Montaigne: Ensayos completos. Michel de Montaigne. Cátedra. 2006. 1120 pp. 42,50 euros.
1575. Francia. Castillo de Montaigne. El señor toma su cena. Queso y algo de fruta. Al terminar hace un gesto al servicio para que recoja la mesa y se retira a la biblioteca. En ella, conversa, como si de una sesión de espiritismo se tratara, con los grandes clásicos: Virgilio, Séneca, Plutarco etc. Los frutos del diálogo caerán sobre el papel formando una obra que funda un nuevo género: el ensayo. De su sentido no habrá duda, el mismo Montaigne se ocupará, en un texto que inaugura la obra y que lleva el título de “al lector”, de dejarlo bien definido. Dirá lo que sigue:
«Es este un libro de buena fe, lector. De entrada te advierto que con él no me he propuesto otro fin que el doméstico y privado. En él no he tenido en cuenta ni el servicio a ti, ni mi gloria. No son capaces mis fuerzas de tales designios. Lo he dedicado la particular solaz de parientes y amigos: a fin de que, una vez me hayan perdido (lo que muy pronto les sucederá), puedan hallar en él algunos rasgos de mi condición y humor, y así alimenten, más completo y vivo, el conocimiento que han tenido de mi persona. Si lo hubiera escrito para conseguir el favor del mundo, me habría engalanado mejor y me mostraría en actitud estudiada. Quiero que en él me vean con mis maneras sencillas, naturales y ordinarias, sin disimulo ni artificio: pues me pinto a mí mismo. Aquí podrán leerse mis defectos crudamente y mi forma de ser innata, en la medida en que el respeto público me lo ha permitido. Que si yo hubiera estado en esas naciones en de las que se dice viven todavía en la dulce libertad de las primeras leyes de la naturaleza, te aseguro que gustosamente me habría pintado por entero, y desnudo. Así, lector, yo mismo soy la materia de mi libro: no ha razón para que ocupes tu ocio en un tema tan frívolo y vano. Adiós pues».
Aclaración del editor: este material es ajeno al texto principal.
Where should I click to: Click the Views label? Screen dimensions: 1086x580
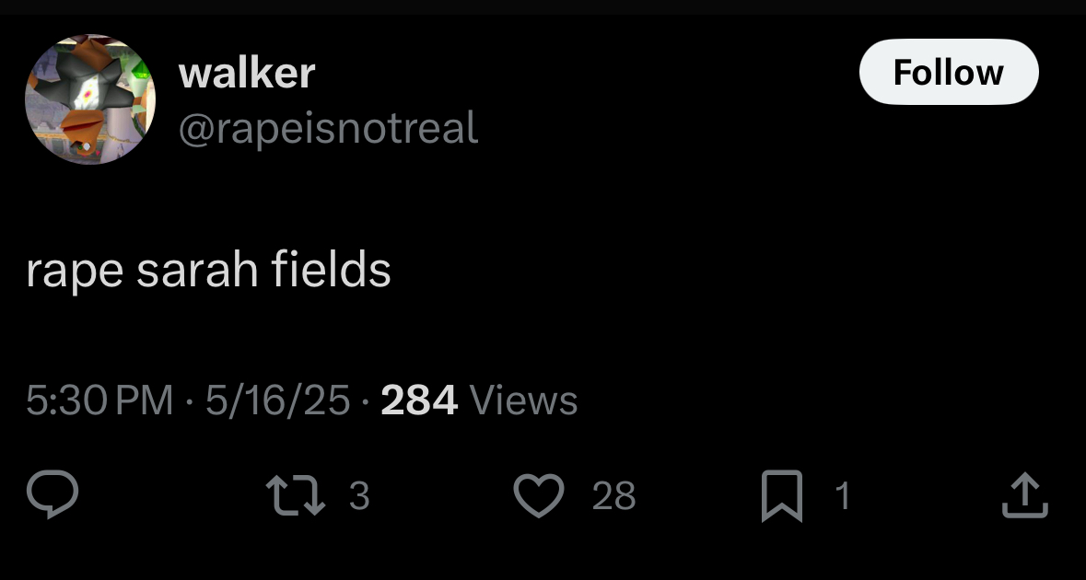[x=523, y=400]
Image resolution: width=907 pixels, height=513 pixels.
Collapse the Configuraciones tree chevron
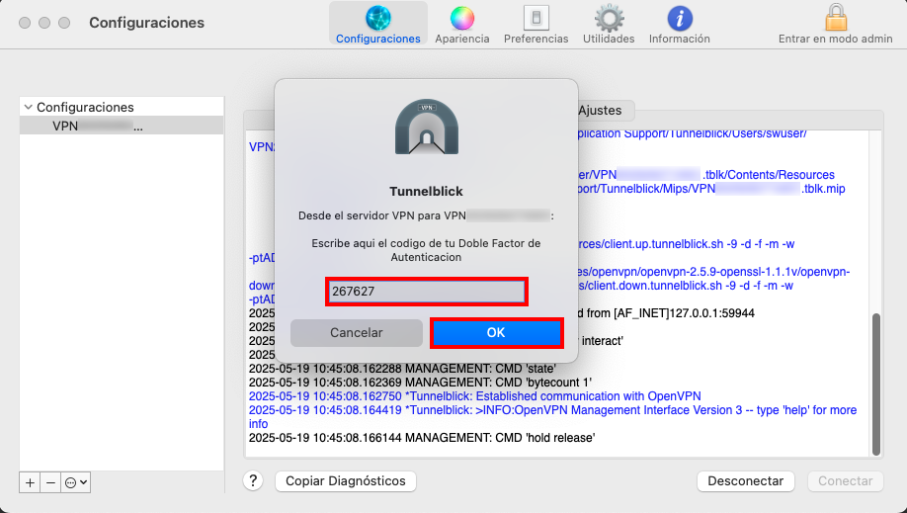tap(28, 107)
Este pequeño texto nos da todas las llaves para entender el pensamiento de Michel de Montaigne. Un escepticismo de fondo, humor y, sobre todo, amor por lo cotidiano. No se pretende un sistema cerrado, si no un diálogo que queda abierto y en el que se da cuenta de tantos temas como sea posible. No hay objetos privilegiados. No hay ideas primeras. Montaigne tan sólo busca conocerse.
Enemigo de las pasiones violentas, por tensionar el espíritu impendiéndole conquistar la tranquilidad necesaria, todo su esfuerzo se dirige al autocontrol, a la configuración de un carácter que haga posible la serenidad, esto es, la posibilidad de gozar, dentro de lo posible, del día a día. Para este pensador uno es lo que siente. Conoce el poder de las emociones y sabe el lugar vertebral que ocupan. De ellas, todo, el pensamiento y el cuerpo, dependen por completo. Por eso, no es de extrañar, y frente a la actitud más clásica hacia ella, que Montaigne persiga a la tristeza y la condene diciendo de ella que es uno de los peores parásitos del espíritu. Ninguna obra, ningún fruto, la justifica.
Pero si algo destaca de este autor es la ironía, el humor, que hace corretear por cada una de las páginas de su obra. Humor que tiene como raíz la idea de que no debemos tomarnos muy en serio. En este punto es donde brilla de la manera más evidente su escepticismo. Un ejemplo eminente, por lo menos a mí me gusta mucho, es el siguiente: “Sí, gobernaran el mundo, pero al final, como todos, se sientan sobre su culo”.
Si tuviéramos la ocasión de preguntar a Motaigne por el sentido de la Filosofía nos respondería, sin dudarlo ni un segundo, que “es la economía de uno mismo”. Economía que tiene como sentido hacer posible una vida buena. Encontrar una sabiduría personal e intransferible. En este punto es donde, a mí modo de entender las cosas, da plenamente en la diana: las fórmulas de otros no nos valen, cada uno debe encontrar sus respuestas, cada uno debe hacer el esfuerzo de conocerse y, con esa medida, habitarse. Tal vez la siguiente frase pueda resumir el pensamiento de este filósofo francés que vivió durante el Renacimiento: conocernos para no padecernos.